In the records that follow, locate every line with "button" and extract it.

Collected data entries
*** Block opens ***

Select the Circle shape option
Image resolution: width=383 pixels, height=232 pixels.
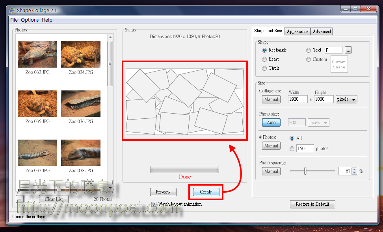[x=264, y=68]
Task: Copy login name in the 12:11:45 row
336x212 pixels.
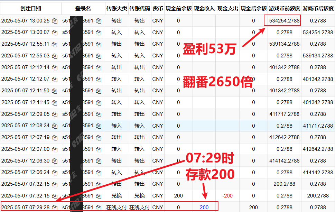Action: (99, 103)
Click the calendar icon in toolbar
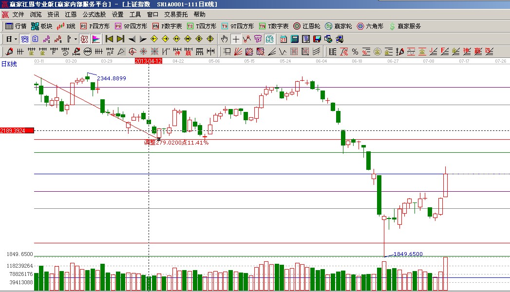 pyautogui.click(x=283, y=39)
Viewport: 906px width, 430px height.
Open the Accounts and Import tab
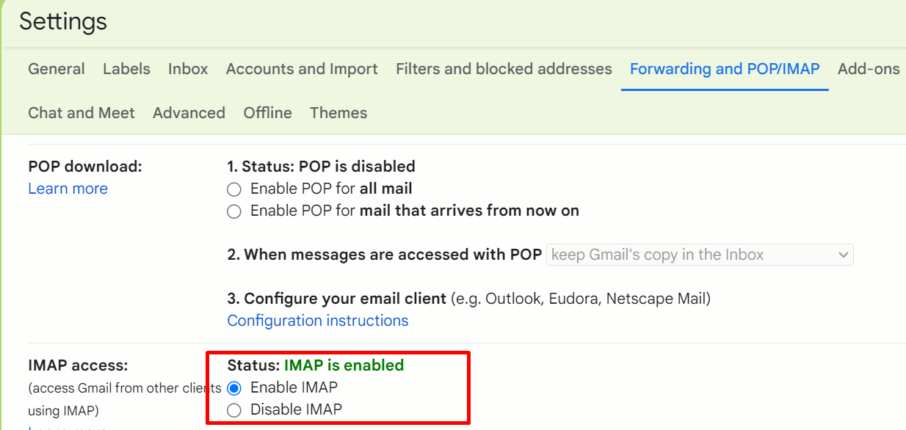point(301,68)
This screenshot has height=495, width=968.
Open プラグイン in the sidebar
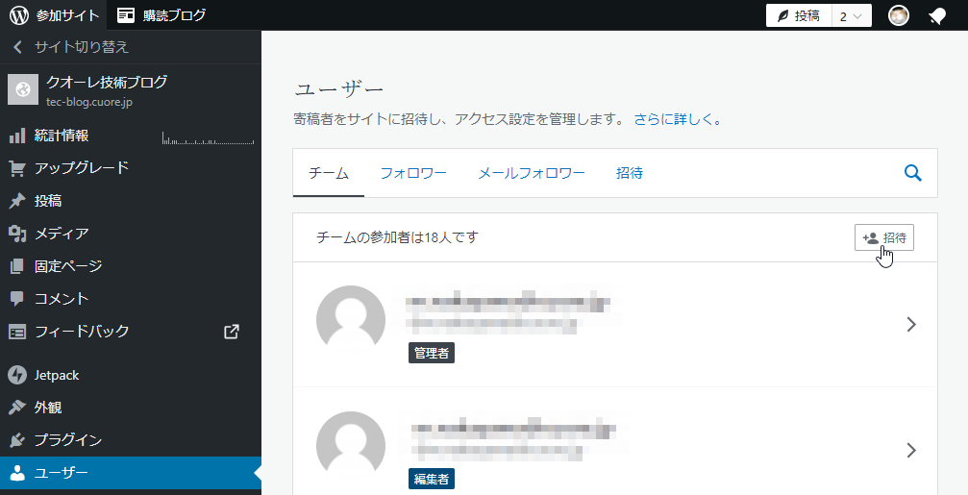67,440
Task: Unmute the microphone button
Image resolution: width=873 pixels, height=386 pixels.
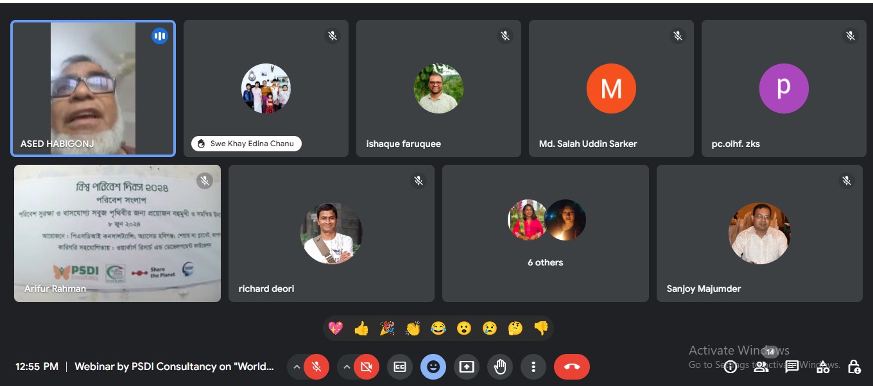Action: tap(316, 367)
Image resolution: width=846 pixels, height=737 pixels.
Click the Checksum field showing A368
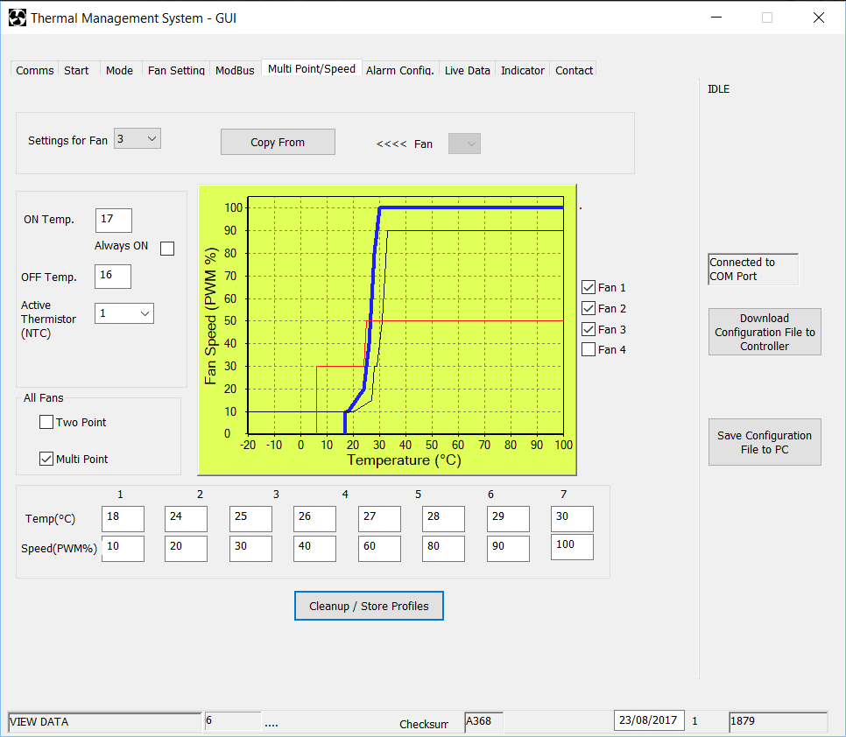(x=483, y=721)
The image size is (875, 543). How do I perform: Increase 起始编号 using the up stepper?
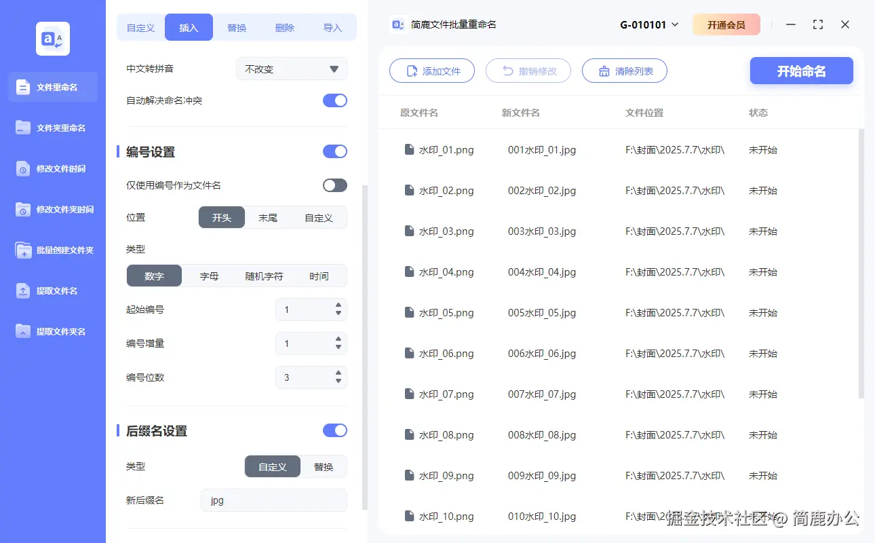337,305
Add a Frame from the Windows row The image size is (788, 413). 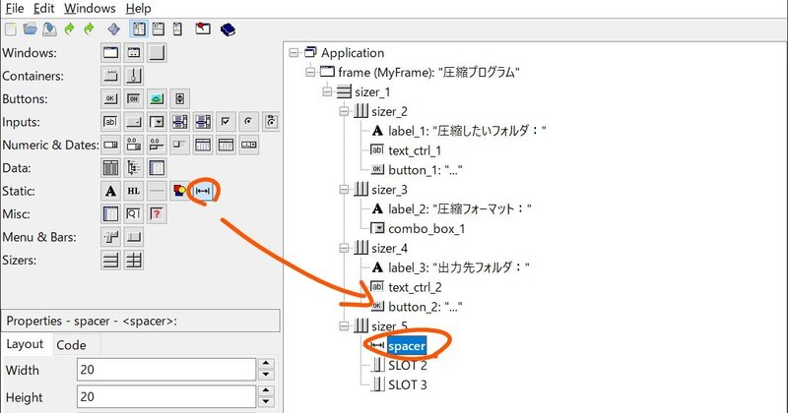tap(111, 52)
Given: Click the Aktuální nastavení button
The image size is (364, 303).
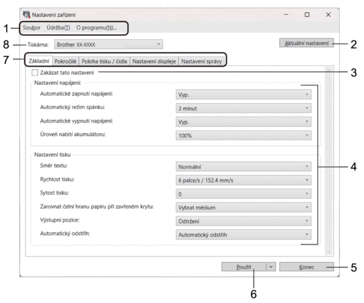Looking at the screenshot, I should click(x=307, y=43).
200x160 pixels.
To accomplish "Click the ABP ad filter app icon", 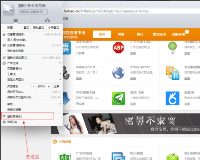I will point(118,48).
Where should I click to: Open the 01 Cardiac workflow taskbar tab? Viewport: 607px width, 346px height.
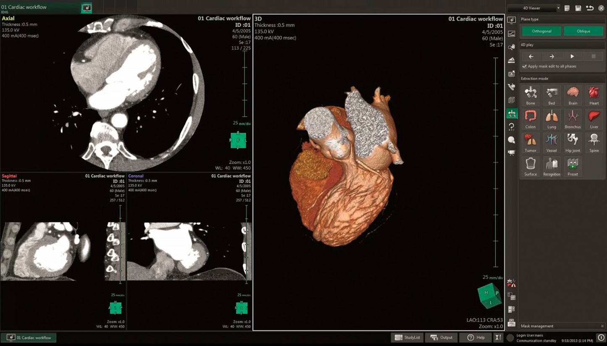[29, 338]
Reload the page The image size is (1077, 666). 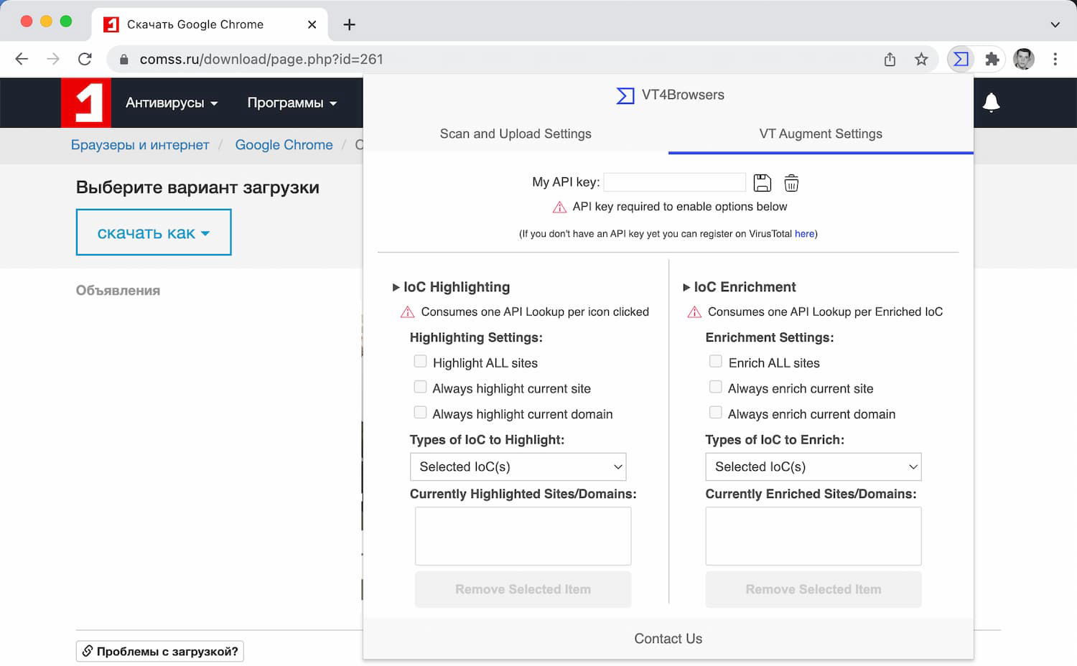click(x=85, y=59)
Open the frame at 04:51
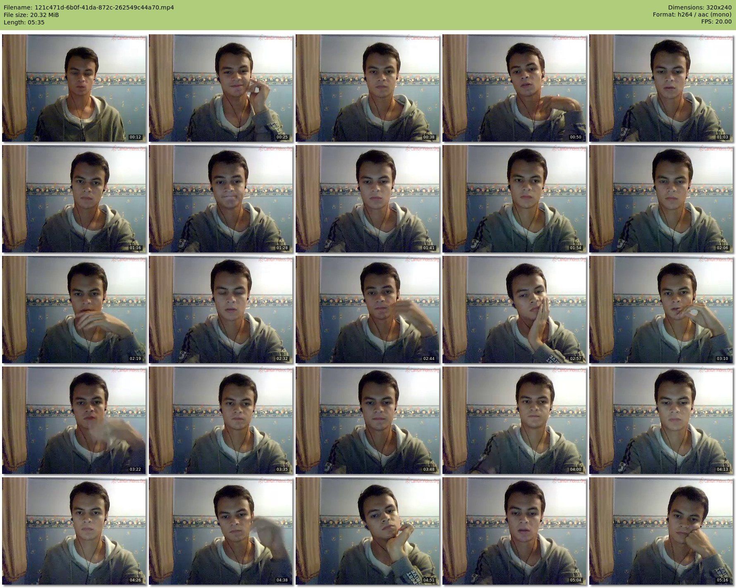Image resolution: width=736 pixels, height=588 pixels. click(x=368, y=531)
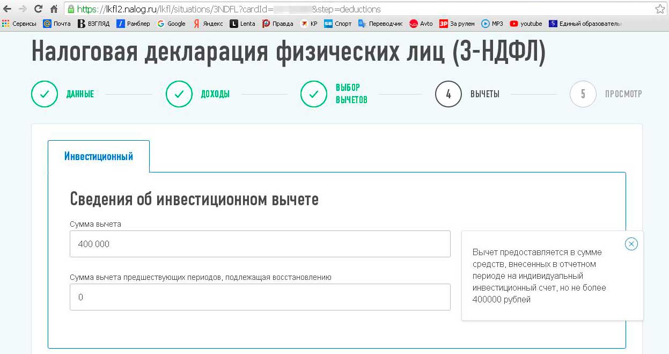
Task: Return to Выбор вычетов step
Action: pos(314,94)
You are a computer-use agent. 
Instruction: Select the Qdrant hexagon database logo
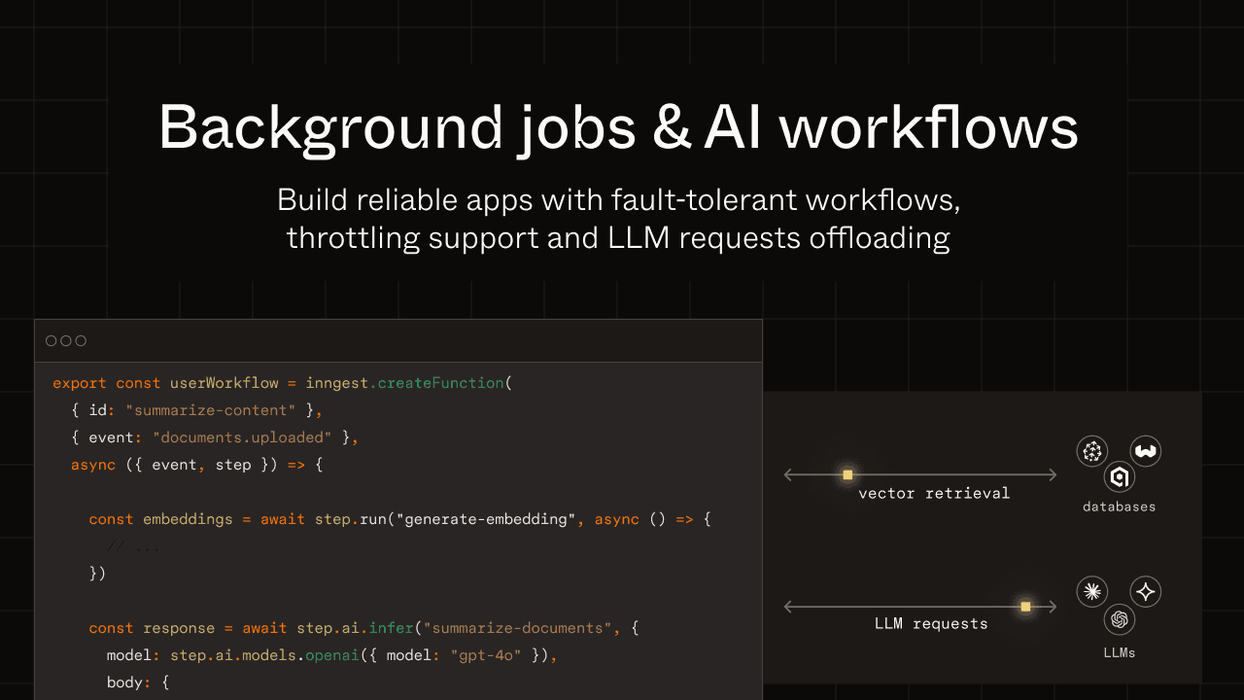coord(1120,477)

*** Block closes ***

### [PROBLEM SOLUTION]
Task: Unmute the microphone button
Given: Click the Aktuální nastavení button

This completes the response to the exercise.